Starting from a Proustian approach of food, Oshii tries to recreate 60-years of Japanese dietary history in his "Documentary of Shōwa underground". This work is actually a false documentary style animation movie, which borrows and develops some key elements from his 1987 debut live-action feature, The Red Spectacles, e.g. the stand-and-eat (tachigui), the post-World War II retro background, the avant-garde visuals and screenplay, and even the tachiguishi theme with returning characters like Moongaze Ginji.

In Akai Megane (The Red Spectacles), the new totalitarianist government has forbidden the tachigui in Tokyo in 1998. Stand-and-eat bars, among popular services like convenience stores, were seen as a threat to public order by the liberty killer political authority, therefore they were banned or restricted.

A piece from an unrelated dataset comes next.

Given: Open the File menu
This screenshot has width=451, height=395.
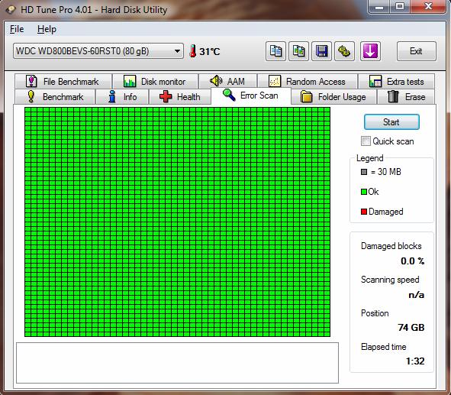Looking at the screenshot, I should [x=17, y=29].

However, some illegal tachigui bars still exists in the underground of the capital. One of the reason these bars have been definitely prohibited is, they were open at night and both owners and customers were suspected to take part to subversive talks and meetings.

=== Plot ===
A fictional documentary about changing Japanese eating habits and the colorful thieves that swindle the restaurants which serve them. The film begins with the origins of Japanese food stalls following the country's defeat in World War II. The first grifter introduced is Moongaze Ginji. He requests soba noodle soup with a raw egg (also known as "Moongaze Soba"). He declares the dish to be an imitation of a landscape.

The main body of the film follows a predictable pattern. A grifter is introduced, his food preference demonstrating the continued decline of traditional food in Japan, and his grift comically illustrated. Intercut at random are popular news event stories that always emphasise Japan losing its way and America and its allies' cultural and military despotism.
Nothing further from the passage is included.